Google Cloud Pub/Sub

Cribl Stream supports receiving data records from Google Cloud Pub/Sub, a managed real-time messaging service for sending and receiving messages between applications.

Type: Pull | TLS Support: YES (secure API) | Event Breaker Support: No

Configuring Cribl Stream to Receive Data from Pub/Sub

From the top nav, click Manage, then select a Worker Group to configure. Next, you have two options:

To configure via the graphical QuickConnect UI, click Routing > QuickConnect (Stream) or Collect (Edge). Next, click Add Source at left. From the resulting drawer’s tiles, select [Pull > ] Google Cloud > Pub/Sub. Next, click either Add Destination or (if displayed) Select Existing. The resulting drawer will provide the options below.

Or, to configure via the Routing UI, click Data > Sources (Stream) or More > Sources (Edge). From the resulting page’s tiles or left nav, select [Pull > ] Google Cloud > Pub/Sub Next, click New Source to open a New Source modal that provides the options below.

General Settings

When working with Google Cloud Pub/Sub, you need to know:

  • The project where your credentials originated.
  • The project that contains any topic and subscription you want to work with.

If the desired topic and subscription reside in the same project where your credentials originated, describe them using either short names or fully-qualified names.
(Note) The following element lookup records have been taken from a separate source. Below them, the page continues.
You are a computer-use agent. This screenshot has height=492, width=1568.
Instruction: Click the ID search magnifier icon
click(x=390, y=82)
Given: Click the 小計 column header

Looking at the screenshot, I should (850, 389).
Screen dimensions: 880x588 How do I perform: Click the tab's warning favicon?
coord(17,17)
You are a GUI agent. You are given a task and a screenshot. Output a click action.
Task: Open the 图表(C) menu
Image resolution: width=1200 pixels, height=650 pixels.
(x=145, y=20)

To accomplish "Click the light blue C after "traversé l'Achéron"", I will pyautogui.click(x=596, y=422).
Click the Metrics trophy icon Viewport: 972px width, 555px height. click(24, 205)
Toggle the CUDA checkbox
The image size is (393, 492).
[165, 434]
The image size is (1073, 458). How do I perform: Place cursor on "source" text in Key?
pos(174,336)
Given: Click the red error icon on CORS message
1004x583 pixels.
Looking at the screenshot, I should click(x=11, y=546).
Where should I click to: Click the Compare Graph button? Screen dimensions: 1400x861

If the desired topic and subscription reside in a different project than the one where your credentials originated, you must describe them using fully-qualified names.

Here’s an example of a fully-qualified topic name: projects/my-project-id/topics/my-topic-id.

The short name for the same topic would be: my-topic-id.

Input ID: Enter a unique name to identify this Pub/Sub Source definition.

Topic ID: ID of the Pub/Sub topic from which to receive events.

Subscription ID: ID of the subscription to use when receiving events.

Optional Settings

Create topic: If toggled to Yes, Cribl Stream will create the topic on Pub/Sub if it does not exist.

Create subscription: If set to Yes (the default), Cribl Stream will create the subscription on Pub/Sub if it does not exist.

Ordered delivery: If toggled to Yes, Cribl Stream will receive events in the order that they were added to the queue. (For this to work correctly, the process sending events must have ordering enabled.)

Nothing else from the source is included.